When you answer, restate the entries below without altering anything.

▶ Record excerpts
※ ※ ※
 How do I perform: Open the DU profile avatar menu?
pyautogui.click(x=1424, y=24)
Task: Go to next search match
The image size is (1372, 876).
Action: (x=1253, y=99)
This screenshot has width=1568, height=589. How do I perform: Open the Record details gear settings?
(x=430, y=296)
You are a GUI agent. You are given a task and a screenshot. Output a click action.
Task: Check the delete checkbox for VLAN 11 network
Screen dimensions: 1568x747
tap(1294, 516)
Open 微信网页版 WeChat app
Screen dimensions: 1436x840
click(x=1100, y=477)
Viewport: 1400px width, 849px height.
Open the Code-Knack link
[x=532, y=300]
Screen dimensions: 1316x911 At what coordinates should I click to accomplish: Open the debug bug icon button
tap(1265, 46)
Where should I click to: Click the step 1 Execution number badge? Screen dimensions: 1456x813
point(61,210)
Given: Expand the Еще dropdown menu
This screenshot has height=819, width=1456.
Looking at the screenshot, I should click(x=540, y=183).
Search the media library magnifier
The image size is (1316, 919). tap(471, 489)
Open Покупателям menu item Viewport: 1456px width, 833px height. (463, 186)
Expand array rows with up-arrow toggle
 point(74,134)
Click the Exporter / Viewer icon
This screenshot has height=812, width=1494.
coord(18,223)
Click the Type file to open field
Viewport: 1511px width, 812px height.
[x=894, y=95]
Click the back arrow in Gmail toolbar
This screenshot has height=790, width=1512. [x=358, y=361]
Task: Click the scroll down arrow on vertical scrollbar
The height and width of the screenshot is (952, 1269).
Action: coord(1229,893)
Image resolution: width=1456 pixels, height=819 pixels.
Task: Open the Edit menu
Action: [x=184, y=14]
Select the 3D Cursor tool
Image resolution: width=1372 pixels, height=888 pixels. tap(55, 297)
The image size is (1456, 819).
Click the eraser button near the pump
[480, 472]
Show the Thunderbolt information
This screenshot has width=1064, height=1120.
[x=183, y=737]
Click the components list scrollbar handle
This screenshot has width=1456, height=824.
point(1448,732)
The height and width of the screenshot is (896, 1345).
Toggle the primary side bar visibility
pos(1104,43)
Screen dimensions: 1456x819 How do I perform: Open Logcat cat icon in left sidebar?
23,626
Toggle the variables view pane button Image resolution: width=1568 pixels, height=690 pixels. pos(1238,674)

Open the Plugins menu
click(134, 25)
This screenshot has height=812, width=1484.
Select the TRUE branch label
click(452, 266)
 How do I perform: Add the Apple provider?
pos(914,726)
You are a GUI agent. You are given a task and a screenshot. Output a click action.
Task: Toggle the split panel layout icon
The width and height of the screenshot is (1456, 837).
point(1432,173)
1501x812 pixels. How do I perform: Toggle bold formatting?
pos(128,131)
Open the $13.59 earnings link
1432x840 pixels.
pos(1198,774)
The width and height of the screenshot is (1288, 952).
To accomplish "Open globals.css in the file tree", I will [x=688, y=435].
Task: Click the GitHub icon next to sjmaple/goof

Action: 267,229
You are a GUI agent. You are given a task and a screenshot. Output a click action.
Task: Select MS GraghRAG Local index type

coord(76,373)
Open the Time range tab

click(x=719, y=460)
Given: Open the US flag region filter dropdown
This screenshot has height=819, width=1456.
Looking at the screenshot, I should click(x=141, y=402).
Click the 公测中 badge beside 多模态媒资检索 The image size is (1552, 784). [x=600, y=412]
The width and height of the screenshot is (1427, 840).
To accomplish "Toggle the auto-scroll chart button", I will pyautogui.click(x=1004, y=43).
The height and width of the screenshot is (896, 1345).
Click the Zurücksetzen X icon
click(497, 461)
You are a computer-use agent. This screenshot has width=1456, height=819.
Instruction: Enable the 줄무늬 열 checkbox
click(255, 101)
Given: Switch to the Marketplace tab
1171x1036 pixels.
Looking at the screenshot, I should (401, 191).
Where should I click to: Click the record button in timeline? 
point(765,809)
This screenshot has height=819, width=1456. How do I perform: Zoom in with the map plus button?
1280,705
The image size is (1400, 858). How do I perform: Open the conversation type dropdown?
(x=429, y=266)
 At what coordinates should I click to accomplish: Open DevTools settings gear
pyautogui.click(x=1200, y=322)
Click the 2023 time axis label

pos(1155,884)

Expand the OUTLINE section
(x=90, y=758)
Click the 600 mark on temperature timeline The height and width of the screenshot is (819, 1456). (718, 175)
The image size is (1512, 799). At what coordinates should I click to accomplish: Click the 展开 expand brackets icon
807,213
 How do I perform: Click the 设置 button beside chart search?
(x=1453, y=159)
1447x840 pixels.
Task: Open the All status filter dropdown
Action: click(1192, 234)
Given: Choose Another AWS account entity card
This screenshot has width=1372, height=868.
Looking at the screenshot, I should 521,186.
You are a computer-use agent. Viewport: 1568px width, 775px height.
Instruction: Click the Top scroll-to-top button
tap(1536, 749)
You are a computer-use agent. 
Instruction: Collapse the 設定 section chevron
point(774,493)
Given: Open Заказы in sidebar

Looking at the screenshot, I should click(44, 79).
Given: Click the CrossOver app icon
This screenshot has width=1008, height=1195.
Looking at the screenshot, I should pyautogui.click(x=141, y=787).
※ ※ ※
▶ Response to the exercise
 How do I perform: Open the DU profile avatar menu?
pyautogui.click(x=1424, y=24)
Task: Go to next search match
The image size is (1372, 876).
Action: (x=1253, y=99)
This screenshot has width=1568, height=589. How do I perform: Open the Record details gear settings?
(x=430, y=296)
You are a GUI agent. You are given a task and a screenshot. Output a click action.
Task: Check the delete checkbox for VLAN 11 network
Screen dimensions: 1568x747
tap(1294, 516)
Open 微信网页版 WeChat app
Screen dimensions: 1436x840
click(x=1100, y=477)
Viewport: 1400px width, 849px height.
Open the Code-Knack link
[x=532, y=300]
Screen dimensions: 1316x911 At what coordinates should I click to accomplish: Open the debug bug icon button
tap(1265, 46)
Where should I click to: Click the step 1 Execution number badge? Screen dimensions: 1456x813
point(61,210)
Given: Expand the Еще dropdown menu
This screenshot has height=819, width=1456.
Looking at the screenshot, I should click(x=540, y=183).
Search the media library magnifier
The image size is (1316, 919). tap(471, 489)
Open Покупателям menu item Viewport: 1456px width, 833px height. (463, 186)
Expand array rows with up-arrow toggle
 point(74,134)
Click the Exporter / Viewer icon
This screenshot has height=812, width=1494.
coord(18,223)
Click the Type file to open field
Viewport: 1511px width, 812px height.
[x=894, y=95]
Click the back arrow in Gmail toolbar
This screenshot has height=790, width=1512. [x=358, y=361]
Task: Click the scroll down arrow on vertical scrollbar
The height and width of the screenshot is (952, 1269).
Action: coord(1229,893)
Image resolution: width=1456 pixels, height=819 pixels.
Task: Open the Edit menu
Action: [x=184, y=14]
Select the 3D Cursor tool
Image resolution: width=1372 pixels, height=888 pixels. tap(55, 297)
The image size is (1456, 819).
Click the eraser button near the pump
[480, 472]
Show the Thunderbolt information
This screenshot has width=1064, height=1120.
[x=183, y=737]
Click the components list scrollbar handle
This screenshot has width=1456, height=824.
point(1448,732)
The height and width of the screenshot is (896, 1345).
Toggle the primary side bar visibility
pos(1104,43)
Screen dimensions: 1456x819 How do I perform: Open Logcat cat icon in left sidebar?
23,626
Toggle the variables view pane button Image resolution: width=1568 pixels, height=690 pixels. pos(1238,674)

Open the Plugins menu
click(134, 25)
This screenshot has height=812, width=1484.
Select the TRUE branch label
click(452, 266)
 How do I perform: Add the Apple provider?
pos(914,726)
You are a GUI agent. You are given a task and a screenshot. Output a click action.
Task: Toggle the split panel layout icon
The width and height of the screenshot is (1456, 837).
point(1432,173)
1501x812 pixels. How do I perform: Toggle bold formatting?
pos(128,131)
Open the $13.59 earnings link
1432x840 pixels.
pos(1198,774)
The width and height of the screenshot is (1288, 952).
To accomplish "Open globals.css in the file tree", I will [x=688, y=435].
Task: Click the GitHub icon next to sjmaple/goof

Action: 267,229
You are a GUI agent. You are given a task and a screenshot. Output a click action.
Task: Select MS GraghRAG Local index type

coord(76,373)
Open the Time range tab

click(x=719, y=460)
Given: Open the US flag region filter dropdown
This screenshot has height=819, width=1456.
Looking at the screenshot, I should click(x=141, y=402).
Click the 公测中 badge beside 多模态媒资检索 The image size is (1552, 784). [x=600, y=412]
The width and height of the screenshot is (1427, 840).
To accomplish "Toggle the auto-scroll chart button", I will pyautogui.click(x=1004, y=43).
The height and width of the screenshot is (896, 1345).
Click the Zurücksetzen X icon
click(497, 461)
You are a computer-use agent. This screenshot has width=1456, height=819.
Instruction: Enable the 줄무늬 열 checkbox
click(255, 101)
Given: Switch to the Marketplace tab
1171x1036 pixels.
Looking at the screenshot, I should (401, 191).
Where should I click to: Click the record button in timeline? 
point(765,809)
This screenshot has height=819, width=1456. How do I perform: Zoom in with the map plus button?
1280,705
The image size is (1400, 858). How do I perform: Open the conversation type dropdown?
(x=429, y=266)
 At what coordinates should I click to accomplish: Open DevTools settings gear
pyautogui.click(x=1200, y=322)
Click the 2023 time axis label

pos(1155,884)

Expand the OUTLINE section
(x=90, y=758)
Click the 600 mark on temperature timeline The height and width of the screenshot is (819, 1456). (718, 175)
The image size is (1512, 799). At what coordinates should I click to accomplish: Click the 展开 expand brackets icon
807,213
 How do I perform: Click the 设置 button beside chart search?
(x=1453, y=159)
1447x840 pixels.
Task: Open the All status filter dropdown
Action: click(1192, 234)
Given: Choose Another AWS account entity card
This screenshot has width=1372, height=868.
Looking at the screenshot, I should 521,186.
You are a computer-use agent. Viewport: 1568px width, 775px height.
Instruction: Click the Top scroll-to-top button
tap(1536, 749)
You are a computer-use agent. 
Instruction: Collapse the 設定 section chevron
point(774,493)
Given: Open Заказы in sidebar

Looking at the screenshot, I should click(44, 79).
Given: Click the CrossOver app icon
This screenshot has width=1008, height=1195.
Looking at the screenshot, I should pyautogui.click(x=141, y=787).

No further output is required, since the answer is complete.